Now the joint venturing aspect also becomes transparent…
Though this is first a straight business-to-business sale, both companies
gain from the transaction. Ellen, too, has her business info on that
bag!
Ellen says… "I have a tracker, and I kept my eye
open to see how many direct requests were coming to my website after that day.
…They doubled in hits and 50% of my hits were direct. Perfect!"
And in a sense, this type of service - to companies that
need promotional products - can be self-perpetuating…
After landing the J&J contract, Ellen capitalized on
her experience by contacting another major drug company herself. When they heard
about their competition’s offering, they were eager to hire Ellen to create a
product for them.
"I placed Georgia-peach-scented bath salt in a little
promo bag with their logo on it, which also has my website on the front of the
bag. As soon as they started handing them out… I got emails from other
Georgia-based companies wanting something peachy for their companies as
well." For instance, she’s gotten business from a pine flooring company
wishing to entice female household decision-makers to buy the company’s
planking when their homes are restored… And from a manufacturer down the
street from them who had received that peach-scented promo product via their
mutual UPS deliverer!
Now that these interesting opportunities have cropped up,
custom wholesale products are Ellen’s favorites. "Wholesale is easier for
me and does seem to get me more money than the retail that I do from my site.
*-*-*
## [Written tasks]
**1.** Summarize the passage about Ellen's promotional products business in two sentences.
**2.** Repeat the passage about Ellen's promotional products business word for word, beginning at the words "Now the joint" and stopping after "product for them.".
The entries come from a separate source.

[Rows of pointing data]
*-*-*
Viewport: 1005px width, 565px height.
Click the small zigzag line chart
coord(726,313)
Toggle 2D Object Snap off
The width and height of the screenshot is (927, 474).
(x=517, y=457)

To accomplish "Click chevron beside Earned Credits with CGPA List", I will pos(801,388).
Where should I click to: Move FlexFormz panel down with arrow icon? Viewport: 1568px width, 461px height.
*-*-*
## [Final results]
**1.** Ellen's promotional bags also carry her business information, and she reports that requests to her website doubled. After landing the J&J contract, she won work from another major drug company with peach-scented bath salt in promo bags, which brought emails from other Georgia-based companies and made custom wholesale products her favorites.

**2.**
Now the joint venturing aspect also becomes transparent…
Though this is first a straight business-to-business sale, both companies
gain from the transaction. Ellen, too, has her business info on that
bag!
Ellen says… "I have a tracker, and I kept my eye
open to see how many direct requests were coming to my website after that day.
…They doubled in hits and 50% of my hits were direct. Perfect!"
And in a sense, this type of service - to companies that
need promotional products - can be self-perpetuating…
After landing the J&J contract, Ellen capitalized on
her experience by contacting another major drug company herself. When they heard
about their competition’s offering, they were eager to hire Ellen to create a
product for them.